Face au besoin d’évaluation pluridisciplinaire des personnes à protéger ainsi qu’au besoin de temps et de ressources pour approfondir la connaissance de ces personnes et contrôler les comptes tenus par les mandataires, la mission plaide pour l’instauration de « véritables tribunaux des tutelles avec une création significative de postes de magistrats et de greffiers, cette création [devant être] actualisée tous les deux ans compte tenu de l’évolution exponentielle des besoins ».

Par ailleurs, relève le rapport, la maltraitance financière est souvent infligée par des proches. Or ceux-ci sont couverts par une immunité pénale. Aussi la mission relaye-t-elle la proposition d’avocats de faire adopter une loi levant cette immunité dès lors que l’auteur a agit dans le cadre d’une mission judiciaire ou conventionnelle. Objectif : « atténuer l’effet d’encouragement à spolier ».

S’agissant du mandat de protection future, il peut être effectué sous seing privé ou par acte notarié. L’auteur recommande d’« écarter l’acte sous seing privé qui ne présente aucune garantie d’enregistrement, de conservation et de mise en œuvre au moment opportun ». Il suggère aussi d’institutionnaliser une « assurance responsabilité civile obligatoire » en faveur des mandataires familiaux « pour les couvrir des erreurs éventuelles qu’ils pourraient commettre dans l’exercice de leur mandat ».

Signalons enfin que la mission préconise de « limiter impérativement à 50 le nombre de mesures de protection par mandataire et de veiller à l’application de cette mesure ».

Notes

(1) Rapport disponible sur www.mediateur-republique.fr.

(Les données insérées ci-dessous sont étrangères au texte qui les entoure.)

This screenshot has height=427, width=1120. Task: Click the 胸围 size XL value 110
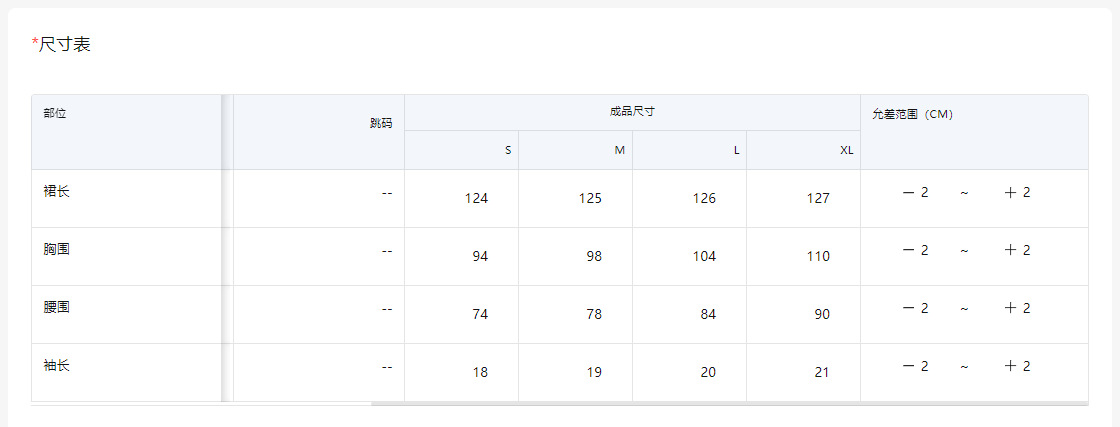pyautogui.click(x=818, y=256)
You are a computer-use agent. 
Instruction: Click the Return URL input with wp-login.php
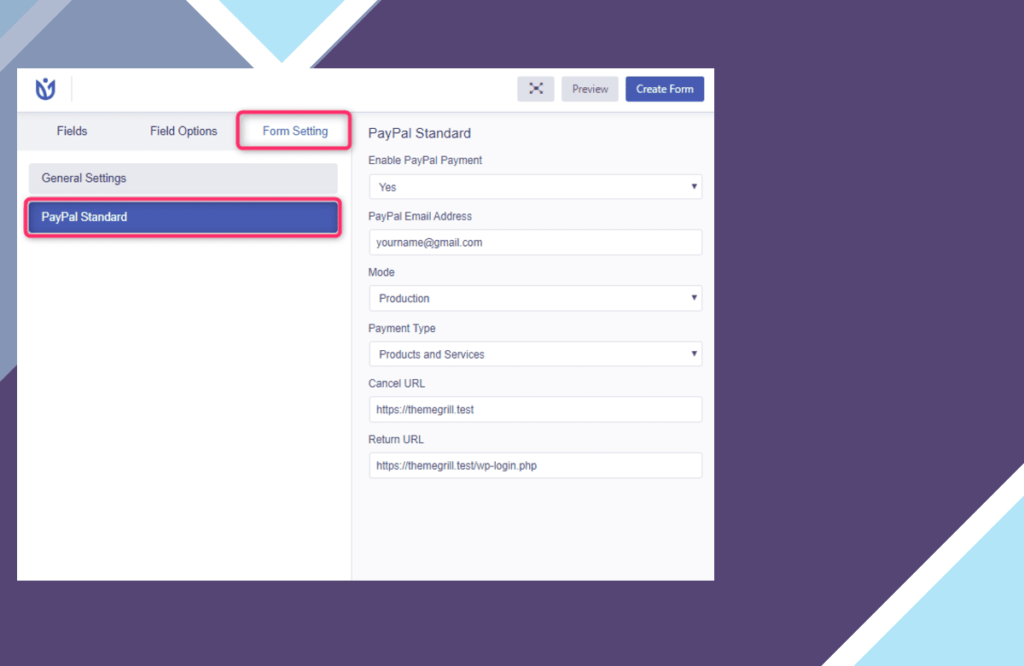tap(535, 466)

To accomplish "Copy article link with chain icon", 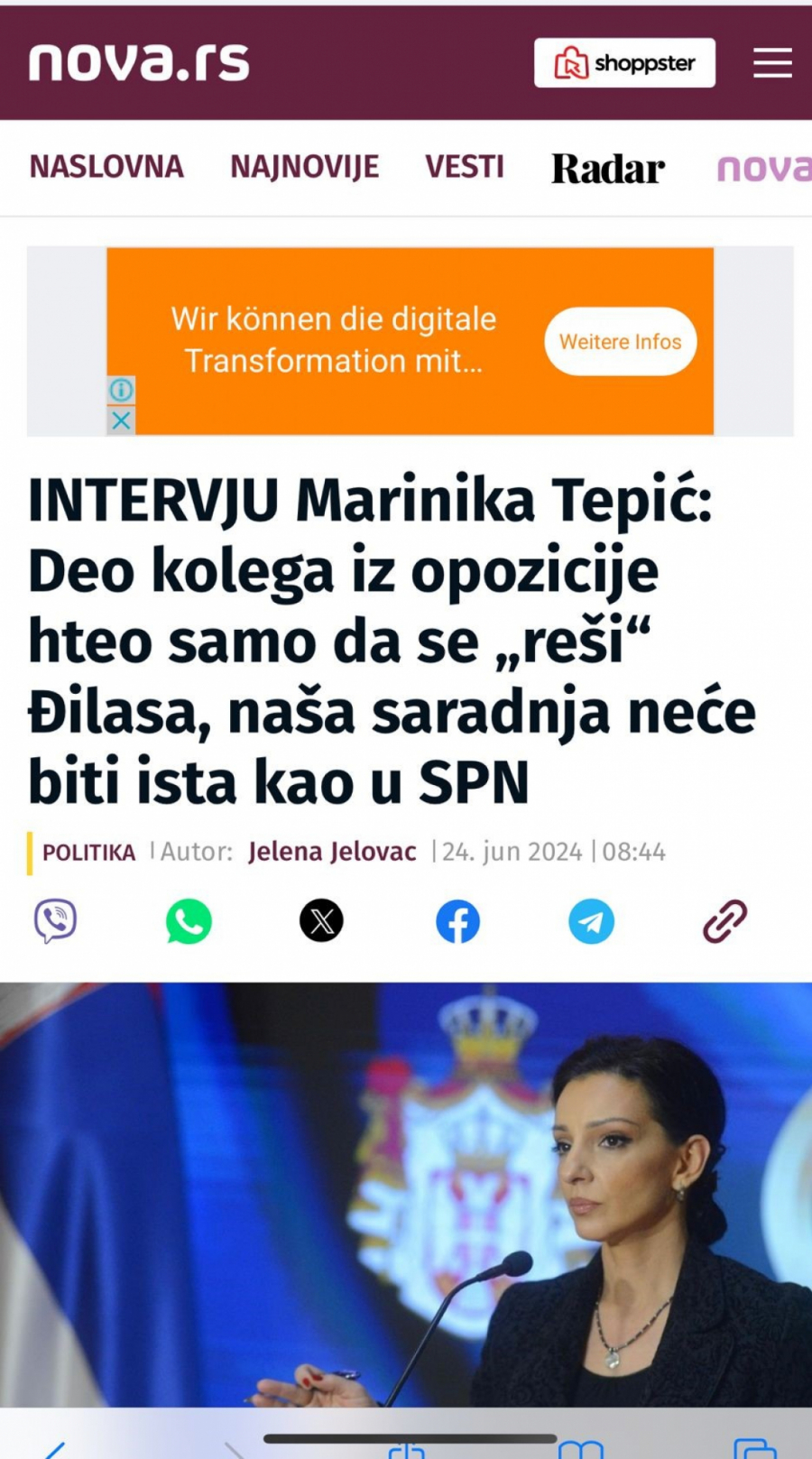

(2) Pour mémoire, il s’agit d’une mesure conventionnelle destinée à permettre à chacun d’organiser pour l’avenir la protection de sa personne et/ou de ses biens, pour le cas où il ne serait plus en mesure de le faire lui-même en raison de son état de santé physique ou mental, et d’éviter ainsi l’ouverture d’une mesure de protection judiciaire (tutelle, curatelle, sauvegarde de justice) – Voir notamment ASH n° 2553 du 11-04-08, p. 17.